Short one today, folks. I need to sleep. Don't think that I've failed anything so far.

  • recombinant adenovirus-p53 gene (gene therapy!) used to treat head and neck squamous cell carcinoma
    • essentially an adenovirus that has been engineered to carry a human p53 gene such that it will infect tumour cells and insert the gene into their genome, causing them to produce p53 and thus activate death mechanisms that make 'em kill themselves
  • currently approved for use in China, with similar drugs in development in other countries including the US of A
  • pretty frickin' cool
Patil SD, Rhodes DG, Burgess DJ. DNA-based therapeutics and DNA delivery systems: a comprehensive review.

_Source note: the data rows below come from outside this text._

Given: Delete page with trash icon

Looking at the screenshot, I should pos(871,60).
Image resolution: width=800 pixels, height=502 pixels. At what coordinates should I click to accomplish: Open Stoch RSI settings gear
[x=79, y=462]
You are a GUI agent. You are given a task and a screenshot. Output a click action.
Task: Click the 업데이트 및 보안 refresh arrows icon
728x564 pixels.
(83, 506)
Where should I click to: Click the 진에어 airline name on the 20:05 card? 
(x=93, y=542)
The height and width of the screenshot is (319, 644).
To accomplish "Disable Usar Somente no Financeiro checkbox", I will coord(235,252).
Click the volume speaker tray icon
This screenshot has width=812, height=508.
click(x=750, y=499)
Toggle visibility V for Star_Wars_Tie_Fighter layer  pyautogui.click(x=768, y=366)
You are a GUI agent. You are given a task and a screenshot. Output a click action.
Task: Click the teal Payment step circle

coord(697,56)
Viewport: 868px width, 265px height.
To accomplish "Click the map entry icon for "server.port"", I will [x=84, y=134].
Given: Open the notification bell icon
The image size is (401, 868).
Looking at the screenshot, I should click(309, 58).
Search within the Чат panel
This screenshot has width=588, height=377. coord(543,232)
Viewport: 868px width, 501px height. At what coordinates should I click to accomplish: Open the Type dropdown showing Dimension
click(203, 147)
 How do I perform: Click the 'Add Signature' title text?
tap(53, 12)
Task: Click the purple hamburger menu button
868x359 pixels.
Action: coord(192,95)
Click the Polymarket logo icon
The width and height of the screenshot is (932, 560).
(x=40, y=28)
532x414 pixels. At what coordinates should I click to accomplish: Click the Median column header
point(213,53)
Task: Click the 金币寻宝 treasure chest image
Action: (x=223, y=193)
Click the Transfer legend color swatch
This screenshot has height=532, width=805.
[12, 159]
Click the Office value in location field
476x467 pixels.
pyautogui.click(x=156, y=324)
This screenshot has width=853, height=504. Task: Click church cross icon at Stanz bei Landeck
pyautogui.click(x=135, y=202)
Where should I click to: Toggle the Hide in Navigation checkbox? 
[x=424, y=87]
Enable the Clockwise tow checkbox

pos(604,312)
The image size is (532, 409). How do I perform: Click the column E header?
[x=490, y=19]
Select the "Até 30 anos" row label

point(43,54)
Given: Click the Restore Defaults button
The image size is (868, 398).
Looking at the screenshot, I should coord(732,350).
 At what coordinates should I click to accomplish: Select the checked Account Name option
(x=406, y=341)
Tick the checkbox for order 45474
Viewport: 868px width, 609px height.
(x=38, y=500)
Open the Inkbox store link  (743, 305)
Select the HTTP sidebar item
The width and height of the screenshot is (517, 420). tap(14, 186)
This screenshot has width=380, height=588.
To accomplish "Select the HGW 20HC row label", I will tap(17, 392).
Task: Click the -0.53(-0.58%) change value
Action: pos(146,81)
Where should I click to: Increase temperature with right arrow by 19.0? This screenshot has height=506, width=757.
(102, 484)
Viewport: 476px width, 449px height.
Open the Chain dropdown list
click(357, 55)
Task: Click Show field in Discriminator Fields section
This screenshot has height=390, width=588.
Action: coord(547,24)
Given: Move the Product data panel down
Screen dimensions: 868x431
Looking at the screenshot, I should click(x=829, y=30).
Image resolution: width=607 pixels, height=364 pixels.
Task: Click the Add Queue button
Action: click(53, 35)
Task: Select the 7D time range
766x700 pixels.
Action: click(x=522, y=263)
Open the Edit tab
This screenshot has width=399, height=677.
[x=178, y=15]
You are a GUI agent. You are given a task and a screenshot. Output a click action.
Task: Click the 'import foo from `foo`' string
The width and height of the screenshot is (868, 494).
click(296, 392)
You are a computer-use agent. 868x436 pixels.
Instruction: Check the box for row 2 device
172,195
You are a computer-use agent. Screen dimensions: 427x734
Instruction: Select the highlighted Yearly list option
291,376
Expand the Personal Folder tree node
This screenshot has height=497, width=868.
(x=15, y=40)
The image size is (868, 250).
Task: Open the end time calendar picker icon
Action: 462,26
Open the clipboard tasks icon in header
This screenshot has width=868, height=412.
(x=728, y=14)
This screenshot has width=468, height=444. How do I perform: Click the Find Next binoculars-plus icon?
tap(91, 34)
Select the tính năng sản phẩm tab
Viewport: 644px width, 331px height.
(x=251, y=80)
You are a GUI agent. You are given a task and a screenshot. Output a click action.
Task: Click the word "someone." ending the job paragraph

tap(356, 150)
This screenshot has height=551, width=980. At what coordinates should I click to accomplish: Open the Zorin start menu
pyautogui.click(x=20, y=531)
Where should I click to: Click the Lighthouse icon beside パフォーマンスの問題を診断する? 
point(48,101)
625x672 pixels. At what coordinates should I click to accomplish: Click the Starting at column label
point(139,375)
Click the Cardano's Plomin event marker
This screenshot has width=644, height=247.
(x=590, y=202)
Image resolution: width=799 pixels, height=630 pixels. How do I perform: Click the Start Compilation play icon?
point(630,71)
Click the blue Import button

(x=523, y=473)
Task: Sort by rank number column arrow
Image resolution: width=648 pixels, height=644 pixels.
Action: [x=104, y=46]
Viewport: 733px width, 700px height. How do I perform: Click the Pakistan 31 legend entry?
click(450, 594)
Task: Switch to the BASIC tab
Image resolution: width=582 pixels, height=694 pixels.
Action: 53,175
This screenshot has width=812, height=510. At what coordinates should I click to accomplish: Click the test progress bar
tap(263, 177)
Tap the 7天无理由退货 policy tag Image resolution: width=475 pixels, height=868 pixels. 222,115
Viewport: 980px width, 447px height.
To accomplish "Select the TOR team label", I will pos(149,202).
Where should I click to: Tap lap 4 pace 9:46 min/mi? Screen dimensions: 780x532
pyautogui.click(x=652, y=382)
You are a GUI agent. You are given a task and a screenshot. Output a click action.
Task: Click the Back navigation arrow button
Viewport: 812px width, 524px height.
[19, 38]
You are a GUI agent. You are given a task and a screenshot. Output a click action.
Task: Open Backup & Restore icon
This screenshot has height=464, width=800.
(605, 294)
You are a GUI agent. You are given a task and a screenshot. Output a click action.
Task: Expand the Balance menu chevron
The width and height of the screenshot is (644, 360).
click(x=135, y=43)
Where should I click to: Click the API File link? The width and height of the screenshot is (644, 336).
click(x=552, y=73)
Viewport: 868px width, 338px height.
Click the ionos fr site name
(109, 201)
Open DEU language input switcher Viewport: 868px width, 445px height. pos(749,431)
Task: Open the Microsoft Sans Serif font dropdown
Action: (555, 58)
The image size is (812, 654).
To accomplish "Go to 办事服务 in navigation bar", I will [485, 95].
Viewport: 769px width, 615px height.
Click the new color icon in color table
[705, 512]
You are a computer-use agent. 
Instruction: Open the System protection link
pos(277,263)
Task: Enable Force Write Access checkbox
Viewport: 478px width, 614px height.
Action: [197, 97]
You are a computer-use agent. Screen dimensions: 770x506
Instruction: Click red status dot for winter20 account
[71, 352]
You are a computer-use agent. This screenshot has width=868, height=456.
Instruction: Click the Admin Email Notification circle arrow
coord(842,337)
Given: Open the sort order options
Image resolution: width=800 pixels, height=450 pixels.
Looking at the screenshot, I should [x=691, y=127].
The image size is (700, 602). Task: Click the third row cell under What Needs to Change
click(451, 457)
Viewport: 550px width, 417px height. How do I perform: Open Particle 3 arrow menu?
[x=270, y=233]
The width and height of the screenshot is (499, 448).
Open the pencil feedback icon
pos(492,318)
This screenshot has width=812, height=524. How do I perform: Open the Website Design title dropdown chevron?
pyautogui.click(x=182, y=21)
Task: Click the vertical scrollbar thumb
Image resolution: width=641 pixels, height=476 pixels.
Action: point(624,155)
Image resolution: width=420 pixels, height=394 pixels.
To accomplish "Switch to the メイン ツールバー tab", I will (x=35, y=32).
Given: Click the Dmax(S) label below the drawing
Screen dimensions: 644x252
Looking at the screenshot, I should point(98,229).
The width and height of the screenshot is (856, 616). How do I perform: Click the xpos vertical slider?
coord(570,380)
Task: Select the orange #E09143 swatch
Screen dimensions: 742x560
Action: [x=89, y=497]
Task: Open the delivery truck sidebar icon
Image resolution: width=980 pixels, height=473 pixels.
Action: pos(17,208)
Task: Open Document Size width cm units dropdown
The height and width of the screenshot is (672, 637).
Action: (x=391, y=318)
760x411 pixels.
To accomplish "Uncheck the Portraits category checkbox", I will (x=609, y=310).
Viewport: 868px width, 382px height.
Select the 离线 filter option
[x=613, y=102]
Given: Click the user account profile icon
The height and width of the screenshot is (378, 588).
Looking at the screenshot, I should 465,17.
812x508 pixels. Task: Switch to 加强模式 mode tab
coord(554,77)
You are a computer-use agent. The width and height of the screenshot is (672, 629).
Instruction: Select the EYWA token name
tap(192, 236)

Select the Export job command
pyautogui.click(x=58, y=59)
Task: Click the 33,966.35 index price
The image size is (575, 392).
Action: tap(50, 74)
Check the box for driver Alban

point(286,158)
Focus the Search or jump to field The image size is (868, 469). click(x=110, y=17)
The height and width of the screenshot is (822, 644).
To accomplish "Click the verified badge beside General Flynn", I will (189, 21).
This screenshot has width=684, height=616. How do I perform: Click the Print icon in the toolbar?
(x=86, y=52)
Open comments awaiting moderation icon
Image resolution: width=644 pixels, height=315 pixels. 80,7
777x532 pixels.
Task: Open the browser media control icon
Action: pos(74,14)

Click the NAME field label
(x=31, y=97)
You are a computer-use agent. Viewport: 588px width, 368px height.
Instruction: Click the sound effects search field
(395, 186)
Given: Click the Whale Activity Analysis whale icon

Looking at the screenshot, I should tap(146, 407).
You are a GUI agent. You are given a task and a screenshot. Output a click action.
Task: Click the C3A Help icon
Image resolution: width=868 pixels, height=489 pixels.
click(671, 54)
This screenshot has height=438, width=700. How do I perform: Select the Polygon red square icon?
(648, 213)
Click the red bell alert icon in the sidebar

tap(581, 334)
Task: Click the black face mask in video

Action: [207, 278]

AAPS J. 2005 Apr 8;7(1):E61-77.

2 chemically inspired comments:

Toaster Sunshine said...

No snarked-out explanation of what p53 does?

Transcription factor normally inhibited by Mdm2 when the cells are happy and all of their DNA is intact. When cells aren't happy, say, hepatocytes when you've slammed them with ethanol, p53 is phosphorylated such that Mdm2 no longer wants anything to do with it (like not bathing for several days before visiting relatives). Then p53 increases the expression of p21, when clamps down on progression of the cell cycle such that cells stop and chill out so that they can repair their DNA.
When p53 is mutated, cells can replicate without having to repair their DNA first, like letting a child have cookies and forgetting about dinner; this may increase susceptibility to cancer.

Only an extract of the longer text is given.